Stored entries

_ _ _ _

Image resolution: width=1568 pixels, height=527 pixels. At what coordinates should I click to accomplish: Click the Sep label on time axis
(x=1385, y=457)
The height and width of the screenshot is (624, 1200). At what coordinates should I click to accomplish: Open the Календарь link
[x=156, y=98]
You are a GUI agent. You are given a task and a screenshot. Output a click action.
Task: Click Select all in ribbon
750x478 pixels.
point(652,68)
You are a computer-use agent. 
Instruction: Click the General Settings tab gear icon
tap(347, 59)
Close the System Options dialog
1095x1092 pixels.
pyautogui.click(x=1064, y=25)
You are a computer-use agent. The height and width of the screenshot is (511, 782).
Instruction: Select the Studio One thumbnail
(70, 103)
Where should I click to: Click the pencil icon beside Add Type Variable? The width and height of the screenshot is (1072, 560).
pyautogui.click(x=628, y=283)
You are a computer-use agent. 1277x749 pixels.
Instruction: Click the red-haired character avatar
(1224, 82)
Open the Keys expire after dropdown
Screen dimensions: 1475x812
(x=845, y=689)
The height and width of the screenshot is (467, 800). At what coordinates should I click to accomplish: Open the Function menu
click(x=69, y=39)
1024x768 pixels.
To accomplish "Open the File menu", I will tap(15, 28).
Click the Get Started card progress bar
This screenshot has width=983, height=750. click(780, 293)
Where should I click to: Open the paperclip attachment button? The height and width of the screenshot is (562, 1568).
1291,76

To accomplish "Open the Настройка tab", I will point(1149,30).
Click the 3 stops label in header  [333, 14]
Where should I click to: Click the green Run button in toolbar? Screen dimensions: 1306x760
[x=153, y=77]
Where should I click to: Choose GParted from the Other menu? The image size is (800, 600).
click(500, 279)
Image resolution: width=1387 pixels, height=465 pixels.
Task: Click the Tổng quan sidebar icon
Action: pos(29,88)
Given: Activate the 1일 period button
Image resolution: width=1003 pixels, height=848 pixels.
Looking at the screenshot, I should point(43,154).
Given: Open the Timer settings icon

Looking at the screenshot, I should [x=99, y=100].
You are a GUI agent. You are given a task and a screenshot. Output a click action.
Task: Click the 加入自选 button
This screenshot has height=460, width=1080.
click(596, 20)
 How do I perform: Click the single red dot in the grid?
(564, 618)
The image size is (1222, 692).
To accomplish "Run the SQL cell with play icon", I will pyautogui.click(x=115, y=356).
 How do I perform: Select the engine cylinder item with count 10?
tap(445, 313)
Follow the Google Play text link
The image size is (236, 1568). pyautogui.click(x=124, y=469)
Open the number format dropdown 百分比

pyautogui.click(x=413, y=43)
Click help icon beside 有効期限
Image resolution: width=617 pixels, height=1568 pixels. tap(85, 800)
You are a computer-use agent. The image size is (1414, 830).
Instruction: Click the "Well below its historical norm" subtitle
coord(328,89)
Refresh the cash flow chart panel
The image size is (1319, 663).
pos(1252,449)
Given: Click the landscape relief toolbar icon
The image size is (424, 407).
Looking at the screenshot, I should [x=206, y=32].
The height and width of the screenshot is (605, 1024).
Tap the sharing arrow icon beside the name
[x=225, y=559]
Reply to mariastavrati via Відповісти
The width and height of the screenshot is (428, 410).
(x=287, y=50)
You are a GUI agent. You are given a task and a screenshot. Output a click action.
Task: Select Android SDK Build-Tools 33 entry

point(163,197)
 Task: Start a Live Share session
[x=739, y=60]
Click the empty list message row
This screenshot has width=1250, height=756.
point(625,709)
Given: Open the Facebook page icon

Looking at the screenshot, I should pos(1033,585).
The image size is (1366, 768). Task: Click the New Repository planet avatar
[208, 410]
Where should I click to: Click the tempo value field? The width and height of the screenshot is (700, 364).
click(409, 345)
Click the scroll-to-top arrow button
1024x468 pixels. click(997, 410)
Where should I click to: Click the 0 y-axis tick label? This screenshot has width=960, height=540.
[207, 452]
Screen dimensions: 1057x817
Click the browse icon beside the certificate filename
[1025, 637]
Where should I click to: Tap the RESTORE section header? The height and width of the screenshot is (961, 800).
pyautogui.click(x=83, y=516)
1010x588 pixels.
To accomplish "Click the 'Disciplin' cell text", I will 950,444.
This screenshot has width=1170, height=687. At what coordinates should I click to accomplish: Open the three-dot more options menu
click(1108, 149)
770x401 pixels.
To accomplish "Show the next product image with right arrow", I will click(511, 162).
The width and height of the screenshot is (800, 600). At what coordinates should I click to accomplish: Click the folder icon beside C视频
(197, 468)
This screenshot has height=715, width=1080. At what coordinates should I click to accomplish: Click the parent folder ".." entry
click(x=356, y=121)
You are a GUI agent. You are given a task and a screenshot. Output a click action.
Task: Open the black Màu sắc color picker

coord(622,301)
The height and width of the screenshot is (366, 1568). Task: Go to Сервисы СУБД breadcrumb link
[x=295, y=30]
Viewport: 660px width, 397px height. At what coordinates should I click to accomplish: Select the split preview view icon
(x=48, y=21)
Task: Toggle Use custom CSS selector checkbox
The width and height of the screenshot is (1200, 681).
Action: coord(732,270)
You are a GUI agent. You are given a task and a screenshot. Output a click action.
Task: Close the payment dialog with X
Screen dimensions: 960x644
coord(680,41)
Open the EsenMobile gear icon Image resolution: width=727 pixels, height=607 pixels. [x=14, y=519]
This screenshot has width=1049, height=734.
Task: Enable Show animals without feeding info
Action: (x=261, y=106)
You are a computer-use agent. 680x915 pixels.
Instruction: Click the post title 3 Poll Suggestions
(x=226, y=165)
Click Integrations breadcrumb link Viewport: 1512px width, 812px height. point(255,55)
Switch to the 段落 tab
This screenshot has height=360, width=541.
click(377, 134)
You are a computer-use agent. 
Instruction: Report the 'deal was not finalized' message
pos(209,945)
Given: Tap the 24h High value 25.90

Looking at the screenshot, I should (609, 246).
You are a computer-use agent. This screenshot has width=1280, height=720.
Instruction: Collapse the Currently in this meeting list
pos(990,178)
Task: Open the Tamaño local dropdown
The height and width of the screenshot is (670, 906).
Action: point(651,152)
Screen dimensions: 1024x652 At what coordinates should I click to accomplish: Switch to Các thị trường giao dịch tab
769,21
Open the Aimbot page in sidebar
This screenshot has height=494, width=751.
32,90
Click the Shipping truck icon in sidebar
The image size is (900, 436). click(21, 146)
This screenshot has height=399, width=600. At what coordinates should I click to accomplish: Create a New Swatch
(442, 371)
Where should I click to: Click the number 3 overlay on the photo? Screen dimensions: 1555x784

_ _ _ _

TASK ITEM:
Retype all the data verbatim.

SOLUTION TO THE EXERCISE:
Image resolution: width=1568 pixels, height=527 pixels. At what coordinates should I click to accomplish: Click the Sep label on time axis
(x=1385, y=457)
The height and width of the screenshot is (624, 1200). At what coordinates should I click to accomplish: Open the Календарь link
[x=156, y=98]
You are a GUI agent. You are given a task and a screenshot. Output a click action.
Task: Click Select all in ribbon
750x478 pixels.
point(652,68)
You are a computer-use agent. 
Instruction: Click the General Settings tab gear icon
tap(347, 59)
Close the System Options dialog
1095x1092 pixels.
pyautogui.click(x=1064, y=25)
You are a computer-use agent. The height and width of the screenshot is (511, 782).
Instruction: Select the Studio One thumbnail
(70, 103)
Where should I click to: Click the pencil icon beside Add Type Variable? The width and height of the screenshot is (1072, 560).
pyautogui.click(x=628, y=283)
You are a computer-use agent. 1277x749 pixels.
Instruction: Click the red-haired character avatar
(1224, 82)
Open the Keys expire after dropdown
Screen dimensions: 1475x812
(x=845, y=689)
The height and width of the screenshot is (467, 800). At what coordinates should I click to accomplish: Open the Function menu
click(x=69, y=39)
1024x768 pixels.
To accomplish "Open the File menu", I will tap(15, 28).
Click the Get Started card progress bar
This screenshot has width=983, height=750. click(780, 293)
Where should I click to: Open the paperclip attachment button? The height and width of the screenshot is (562, 1568).
1291,76

To accomplish "Open the Настройка tab", I will point(1149,30).
Click the 3 stops label in header  [333, 14]
Where should I click to: Click the green Run button in toolbar? Screen dimensions: 1306x760
[x=153, y=77]
Where should I click to: Choose GParted from the Other menu? The image size is (800, 600).
click(500, 279)
Image resolution: width=1387 pixels, height=465 pixels.
Task: Click the Tổng quan sidebar icon
Action: pos(29,88)
Given: Activate the 1일 period button
Image resolution: width=1003 pixels, height=848 pixels.
Looking at the screenshot, I should point(43,154).
Given: Open the Timer settings icon

Looking at the screenshot, I should [x=99, y=100].
You are a GUI agent. You are given a task and a screenshot. Output a click action.
Task: Click the 加入自选 button
This screenshot has height=460, width=1080.
click(596, 20)
 How do I perform: Click the single red dot in the grid?
(564, 618)
The image size is (1222, 692).
To accomplish "Run the SQL cell with play icon", I will pyautogui.click(x=115, y=356).
 How do I perform: Select the engine cylinder item with count 10?
tap(445, 313)
Follow the Google Play text link
The image size is (236, 1568). pyautogui.click(x=124, y=469)
Open the number format dropdown 百分比

pyautogui.click(x=413, y=43)
Click help icon beside 有効期限
Image resolution: width=617 pixels, height=1568 pixels. tap(85, 800)
You are a computer-use agent. The image size is (1414, 830).
Instruction: Click the "Well below its historical norm" subtitle
coord(328,89)
Refresh the cash flow chart panel
The image size is (1319, 663).
pos(1252,449)
Given: Click the landscape relief toolbar icon
The image size is (424, 407).
Looking at the screenshot, I should [x=206, y=32].
The height and width of the screenshot is (605, 1024).
Tap the sharing arrow icon beside the name
[x=225, y=559]
Reply to mariastavrati via Відповісти
The width and height of the screenshot is (428, 410).
(x=287, y=50)
You are a GUI agent. You are given a task and a screenshot. Output a click action.
Task: Select Android SDK Build-Tools 33 entry

point(163,197)
 Task: Start a Live Share session
[x=739, y=60]
Click the empty list message row
This screenshot has width=1250, height=756.
point(625,709)
Given: Open the Facebook page icon

Looking at the screenshot, I should pos(1033,585).
The image size is (1366, 768). Task: Click the New Repository planet avatar
[208, 410]
Where should I click to: Click the tempo value field? The width and height of the screenshot is (700, 364).
click(409, 345)
Click the scroll-to-top arrow button
1024x468 pixels. click(997, 410)
Where should I click to: Click the 0 y-axis tick label? This screenshot has width=960, height=540.
[207, 452]
Screen dimensions: 1057x817
Click the browse icon beside the certificate filename
[1025, 637]
Where should I click to: Tap the RESTORE section header? The height and width of the screenshot is (961, 800).
pyautogui.click(x=83, y=516)
1010x588 pixels.
To accomplish "Click the 'Disciplin' cell text", I will 950,444.
This screenshot has width=1170, height=687. At what coordinates should I click to accomplish: Open the three-dot more options menu
click(1108, 149)
770x401 pixels.
To accomplish "Show the next product image with right arrow", I will click(511, 162).
The width and height of the screenshot is (800, 600). At what coordinates should I click to accomplish: Click the folder icon beside C视频
(197, 468)
This screenshot has height=715, width=1080. At what coordinates should I click to accomplish: Click the parent folder ".." entry
click(x=356, y=121)
You are a GUI agent. You are given a task and a screenshot. Output a click action.
Task: Open the black Màu sắc color picker

coord(622,301)
The height and width of the screenshot is (366, 1568). Task: Go to Сервисы СУБД breadcrumb link
[x=295, y=30]
Viewport: 660px width, 397px height. At what coordinates should I click to accomplish: Select the split preview view icon
(x=48, y=21)
Task: Toggle Use custom CSS selector checkbox
The width and height of the screenshot is (1200, 681).
Action: coord(732,270)
You are a GUI agent. You are given a task and a screenshot. Output a click action.
Task: Close the payment dialog with X
Screen dimensions: 960x644
coord(680,41)
Open the EsenMobile gear icon Image resolution: width=727 pixels, height=607 pixels. [x=14, y=519]
This screenshot has width=1049, height=734.
Task: Enable Show animals without feeding info
Action: (x=261, y=106)
You are a computer-use agent. 680x915 pixels.
Instruction: Click the post title 3 Poll Suggestions
(x=226, y=165)
Click Integrations breadcrumb link Viewport: 1512px width, 812px height. point(255,55)
Switch to the 段落 tab
This screenshot has height=360, width=541.
click(377, 134)
You are a computer-use agent. 
Instruction: Report the 'deal was not finalized' message
pos(209,945)
Given: Tap the 24h High value 25.90

Looking at the screenshot, I should (609, 246).
You are a computer-use agent. This screenshot has width=1280, height=720.
Instruction: Collapse the Currently in this meeting list
pos(990,178)
Task: Open the Tamaño local dropdown
The height and width of the screenshot is (670, 906).
Action: point(651,152)
Screen dimensions: 1024x652 At what coordinates should I click to accomplish: Switch to Các thị trường giao dịch tab
769,21
Open the Aimbot page in sidebar
This screenshot has height=494, width=751.
32,90
Click the Shipping truck icon in sidebar
The image size is (900, 436). click(21, 146)
This screenshot has height=399, width=600. At what coordinates should I click to accomplish: Create a New Swatch
(442, 371)
Where should I click to: Click the number 3 overlay on the photo? Screen dimensions: 1555x784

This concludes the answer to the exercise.